[Stored entries]
........
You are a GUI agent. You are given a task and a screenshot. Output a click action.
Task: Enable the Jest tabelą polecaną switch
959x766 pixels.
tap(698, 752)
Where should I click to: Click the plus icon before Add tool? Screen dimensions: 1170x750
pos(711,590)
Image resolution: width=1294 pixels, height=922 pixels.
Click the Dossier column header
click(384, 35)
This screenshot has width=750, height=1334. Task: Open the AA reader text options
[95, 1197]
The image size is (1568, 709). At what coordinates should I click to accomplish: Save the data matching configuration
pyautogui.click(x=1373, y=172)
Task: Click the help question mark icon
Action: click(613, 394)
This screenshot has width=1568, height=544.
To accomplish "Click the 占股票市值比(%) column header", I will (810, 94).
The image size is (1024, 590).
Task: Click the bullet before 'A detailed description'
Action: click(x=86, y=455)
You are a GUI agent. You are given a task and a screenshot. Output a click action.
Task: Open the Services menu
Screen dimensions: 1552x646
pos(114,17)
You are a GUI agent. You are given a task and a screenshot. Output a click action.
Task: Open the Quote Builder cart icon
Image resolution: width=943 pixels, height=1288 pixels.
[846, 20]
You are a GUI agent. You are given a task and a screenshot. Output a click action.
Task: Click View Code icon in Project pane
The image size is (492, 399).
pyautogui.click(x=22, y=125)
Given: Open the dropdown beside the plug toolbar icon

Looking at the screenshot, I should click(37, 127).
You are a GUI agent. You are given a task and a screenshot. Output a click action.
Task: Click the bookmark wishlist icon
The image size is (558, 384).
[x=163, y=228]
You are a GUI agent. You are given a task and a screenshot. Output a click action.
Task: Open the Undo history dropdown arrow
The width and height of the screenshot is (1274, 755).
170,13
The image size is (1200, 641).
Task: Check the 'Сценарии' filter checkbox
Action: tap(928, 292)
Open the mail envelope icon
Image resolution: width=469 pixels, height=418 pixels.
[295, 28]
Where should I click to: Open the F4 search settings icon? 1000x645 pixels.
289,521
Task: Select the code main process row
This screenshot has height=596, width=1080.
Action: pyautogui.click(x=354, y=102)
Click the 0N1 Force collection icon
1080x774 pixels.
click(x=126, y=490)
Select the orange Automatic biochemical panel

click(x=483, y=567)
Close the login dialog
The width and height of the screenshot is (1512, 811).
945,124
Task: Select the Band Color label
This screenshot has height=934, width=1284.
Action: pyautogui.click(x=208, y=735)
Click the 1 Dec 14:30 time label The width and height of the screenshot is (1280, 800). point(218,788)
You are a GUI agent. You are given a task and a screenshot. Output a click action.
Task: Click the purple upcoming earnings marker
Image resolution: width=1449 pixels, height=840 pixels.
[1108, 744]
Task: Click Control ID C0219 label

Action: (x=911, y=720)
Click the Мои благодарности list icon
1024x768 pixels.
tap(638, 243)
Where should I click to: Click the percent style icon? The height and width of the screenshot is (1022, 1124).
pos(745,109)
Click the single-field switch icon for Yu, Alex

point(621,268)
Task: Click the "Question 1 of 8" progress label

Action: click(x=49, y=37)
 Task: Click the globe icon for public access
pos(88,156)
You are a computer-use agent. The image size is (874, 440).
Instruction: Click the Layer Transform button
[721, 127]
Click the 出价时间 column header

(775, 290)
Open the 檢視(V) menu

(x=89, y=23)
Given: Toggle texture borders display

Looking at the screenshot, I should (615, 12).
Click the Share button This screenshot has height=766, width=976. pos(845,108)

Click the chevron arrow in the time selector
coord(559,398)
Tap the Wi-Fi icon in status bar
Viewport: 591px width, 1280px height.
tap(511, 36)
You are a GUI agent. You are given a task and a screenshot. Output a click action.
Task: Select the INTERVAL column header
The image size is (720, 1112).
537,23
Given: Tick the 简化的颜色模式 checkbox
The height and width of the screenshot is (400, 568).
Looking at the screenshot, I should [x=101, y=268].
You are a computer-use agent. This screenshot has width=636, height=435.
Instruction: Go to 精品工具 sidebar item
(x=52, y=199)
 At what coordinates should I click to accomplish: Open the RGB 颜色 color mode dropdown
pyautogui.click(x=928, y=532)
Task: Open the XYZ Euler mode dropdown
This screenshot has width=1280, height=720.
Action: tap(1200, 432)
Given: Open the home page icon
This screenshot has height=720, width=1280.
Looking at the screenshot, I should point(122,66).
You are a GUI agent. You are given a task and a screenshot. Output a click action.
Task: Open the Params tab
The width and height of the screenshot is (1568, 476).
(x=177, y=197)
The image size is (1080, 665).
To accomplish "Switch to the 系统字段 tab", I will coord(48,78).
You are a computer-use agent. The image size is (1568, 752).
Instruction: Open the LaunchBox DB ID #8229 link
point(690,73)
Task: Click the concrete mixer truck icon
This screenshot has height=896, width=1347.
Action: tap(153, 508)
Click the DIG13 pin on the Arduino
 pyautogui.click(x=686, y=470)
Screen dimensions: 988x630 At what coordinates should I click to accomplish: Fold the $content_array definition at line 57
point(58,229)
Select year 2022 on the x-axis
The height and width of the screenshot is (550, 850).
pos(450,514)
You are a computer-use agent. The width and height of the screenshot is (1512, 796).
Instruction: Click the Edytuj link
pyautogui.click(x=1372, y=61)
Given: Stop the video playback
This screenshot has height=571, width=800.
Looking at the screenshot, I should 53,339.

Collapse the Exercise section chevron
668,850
........
Task brief - Only the number is wanted here. Please work out how many lines of the records contain "computer".

Task output - 4